It was Christmas Eve and we were returning home from church. My daughter had chosen to drive by herself, something she was doing more as distance inexplicably grew between us. We weren’t far behind her when she called. “Mom, I found a dog…”
She had seen it earlier about a mile from our home adeptly dodging police officers and then on her way back home again in the same location. Pulling over and opening her car door she called out and the previously elusive creature jumped in without hesitation. They were waiting for us.
I sighed. It looked like we were going to have an unexpected guest for Christmas.
With no collar, dirty and thin enough to assume she had been on the run for a while, the dog wasn’t exactly attractive. Her fur was short and wiry and so sparse on her stomach there was almost none there. Only her ears were soft enough to be stroked easily. However, it was her eyes that captured me; liquid brown, calm and strangely familiar.
Following me around the house just moments after being brought inside, she walked right by my side as though on a leash. I’d never seen anything like it. Even going up and down stairs she made a point to exactly match my pace and only took a step when I did. Extremely quiet, she made soft chuckling sounds in response to being picked up or given food.
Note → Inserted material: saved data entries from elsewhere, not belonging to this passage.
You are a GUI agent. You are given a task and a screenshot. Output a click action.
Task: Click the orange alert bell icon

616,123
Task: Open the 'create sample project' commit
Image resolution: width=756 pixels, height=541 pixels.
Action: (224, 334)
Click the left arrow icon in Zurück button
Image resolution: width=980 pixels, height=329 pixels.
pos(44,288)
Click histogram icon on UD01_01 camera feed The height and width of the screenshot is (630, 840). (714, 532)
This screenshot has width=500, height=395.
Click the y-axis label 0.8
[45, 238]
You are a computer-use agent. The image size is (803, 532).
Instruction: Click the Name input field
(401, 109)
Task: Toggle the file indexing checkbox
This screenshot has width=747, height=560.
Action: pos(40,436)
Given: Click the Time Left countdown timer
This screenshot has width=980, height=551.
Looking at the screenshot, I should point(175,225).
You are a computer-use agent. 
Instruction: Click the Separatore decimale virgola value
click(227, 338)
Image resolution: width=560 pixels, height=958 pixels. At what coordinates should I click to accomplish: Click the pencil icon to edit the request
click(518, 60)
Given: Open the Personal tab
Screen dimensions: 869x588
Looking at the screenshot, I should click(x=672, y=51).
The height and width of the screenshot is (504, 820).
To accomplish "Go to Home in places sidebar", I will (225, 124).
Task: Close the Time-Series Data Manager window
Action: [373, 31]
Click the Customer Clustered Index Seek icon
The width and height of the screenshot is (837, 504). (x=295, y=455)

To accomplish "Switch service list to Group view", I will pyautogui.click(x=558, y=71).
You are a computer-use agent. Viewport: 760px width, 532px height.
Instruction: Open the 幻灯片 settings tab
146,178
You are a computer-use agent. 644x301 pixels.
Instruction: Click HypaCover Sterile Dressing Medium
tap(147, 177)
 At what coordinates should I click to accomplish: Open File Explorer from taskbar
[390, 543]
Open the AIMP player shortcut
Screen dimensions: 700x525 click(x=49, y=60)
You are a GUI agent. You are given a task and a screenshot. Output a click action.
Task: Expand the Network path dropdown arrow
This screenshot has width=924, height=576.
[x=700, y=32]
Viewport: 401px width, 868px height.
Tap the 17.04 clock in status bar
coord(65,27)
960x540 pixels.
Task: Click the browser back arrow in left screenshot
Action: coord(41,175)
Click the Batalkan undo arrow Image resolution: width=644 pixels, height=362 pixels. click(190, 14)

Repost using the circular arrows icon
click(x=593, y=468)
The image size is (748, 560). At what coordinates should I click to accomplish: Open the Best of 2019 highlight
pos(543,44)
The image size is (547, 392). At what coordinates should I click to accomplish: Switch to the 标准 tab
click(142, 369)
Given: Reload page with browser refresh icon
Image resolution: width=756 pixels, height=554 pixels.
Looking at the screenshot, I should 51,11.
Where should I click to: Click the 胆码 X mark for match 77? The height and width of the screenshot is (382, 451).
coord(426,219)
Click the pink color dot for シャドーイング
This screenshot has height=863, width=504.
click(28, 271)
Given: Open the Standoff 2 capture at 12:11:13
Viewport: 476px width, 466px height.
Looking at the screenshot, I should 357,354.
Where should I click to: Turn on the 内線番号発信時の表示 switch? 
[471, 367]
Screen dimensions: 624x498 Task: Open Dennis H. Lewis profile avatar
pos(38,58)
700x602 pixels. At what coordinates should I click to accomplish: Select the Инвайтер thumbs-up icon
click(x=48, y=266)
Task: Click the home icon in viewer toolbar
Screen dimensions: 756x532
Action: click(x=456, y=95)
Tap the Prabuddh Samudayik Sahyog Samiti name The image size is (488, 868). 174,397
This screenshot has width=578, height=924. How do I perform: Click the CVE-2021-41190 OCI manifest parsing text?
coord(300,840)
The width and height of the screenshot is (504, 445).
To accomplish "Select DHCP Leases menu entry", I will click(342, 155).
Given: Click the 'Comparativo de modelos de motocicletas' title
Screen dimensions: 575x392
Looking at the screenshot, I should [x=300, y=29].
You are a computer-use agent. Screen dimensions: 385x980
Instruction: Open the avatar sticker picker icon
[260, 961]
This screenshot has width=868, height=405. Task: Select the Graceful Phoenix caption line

Perfectly housebroken, if she needed to go out she sat quietly by the door until someone opened it.
What kind of dog was this?
Turning to look at me as I gave her a bath, she was completely calm and showed absolutely no signs of fear or distrust. But I was too annoyed by the extra trouble she had caused to give it much thought. There were many still-to-be-wrapped gifts and it was going to be a late night. I would have to address the situation later.
It wasn’t that I didn’t like dogs. In fact, the year I turned nine all I wanted for Christmas was a dog. But it couldn’t be just any dog, it had to be one exactly like Lassie; devoted, obedient, smart and of course, beautiful.
Since I had already figured out the Santa thing, I decided it made more sense to go straight to God with my request and then promptly informed my parents my dream dog would be arriving by December 25th.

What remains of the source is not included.